Sunday, September 26, 2010

corruption

an article about corruption in iraq in today's NYT including the following sentence:
Corruption is so rampant here — and American reconstruction efforts so replete with their own mismanagement — that the fate of the computers could have ended as an anecdote in a familiar, if disturbing trend. Iraq, after all, ranks above only Sudan, Myanmar, Afghanistan and Somalia on Transparency International’s annual corruption index.
since i was in kazakhstan, i've been thinking a lot about corruption. i don't see how you can rank a country like somalia on a corruption index. when there's no functioning government, how can you determine what payments are corrupt?

imagine you're trying to do business in a foreign country. to complete the deal you need to move goods from point A to point B. a local tells you that you will only be permitted to do that if you pay $100. is that corruption? it depends.

if the person you are talking to is a government official, you need a special license to move stuff around the country and that license has a $100 fee, then no, it's not corruption. governments can charge fees and when they do, it is not considered to be corruption. on the other hand, if there is no legal license requirement, or if there is a license but the license fee is only $50, then the $100 charge would be corrupt. the charge itself is not what makes it corrupt. corruption depends on the legitimacy of the charge.

in a place with no functioning government, by definition, there are no legitimate charges. on the other hand, there are also no illegitimate charges. so while you can say that in a lawless place there is nothing but corruption, you can also say that in such places there is no corruption. an illegitimate charge is only illegitimate insofar as it is contrary to an existing regime of rules. if there are no rules, no charge is going to be contrary to one. any talk of "corruption" or "legitimate" in places like that becomes almost meaningless.

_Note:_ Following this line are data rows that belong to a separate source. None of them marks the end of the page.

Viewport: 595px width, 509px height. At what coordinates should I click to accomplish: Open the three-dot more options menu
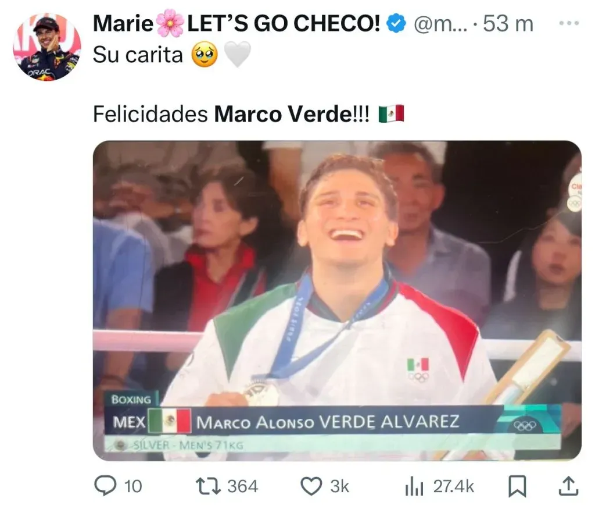click(x=569, y=23)
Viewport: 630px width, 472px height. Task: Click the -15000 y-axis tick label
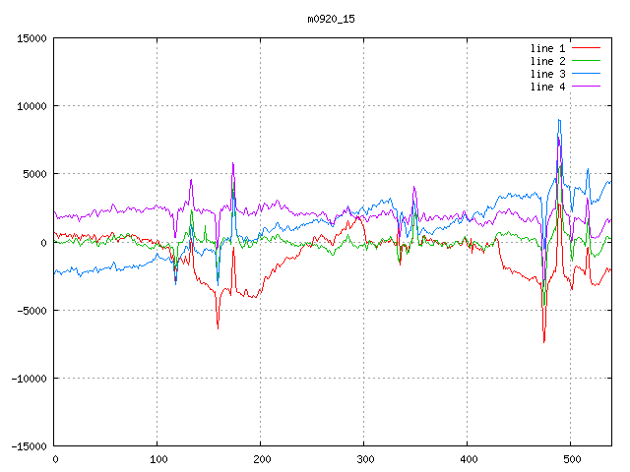coord(28,446)
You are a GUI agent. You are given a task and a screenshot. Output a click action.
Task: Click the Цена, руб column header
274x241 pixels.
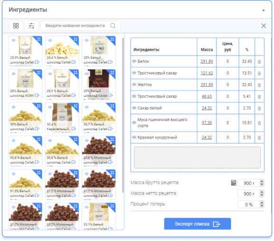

so is lawless somalia a very corrupt place? or a place largely free of corruption because it is largely free of a government (putting aside unrecognized entities like somaliland)? it's both, or neither, or rather concepts like "corruption" don't work in lawless places. much of afghanistan is also outside the control of the recognized legitimate government. so are those areas corruption-free or most corrupt of all? i don't know how anyone can say for sure either way.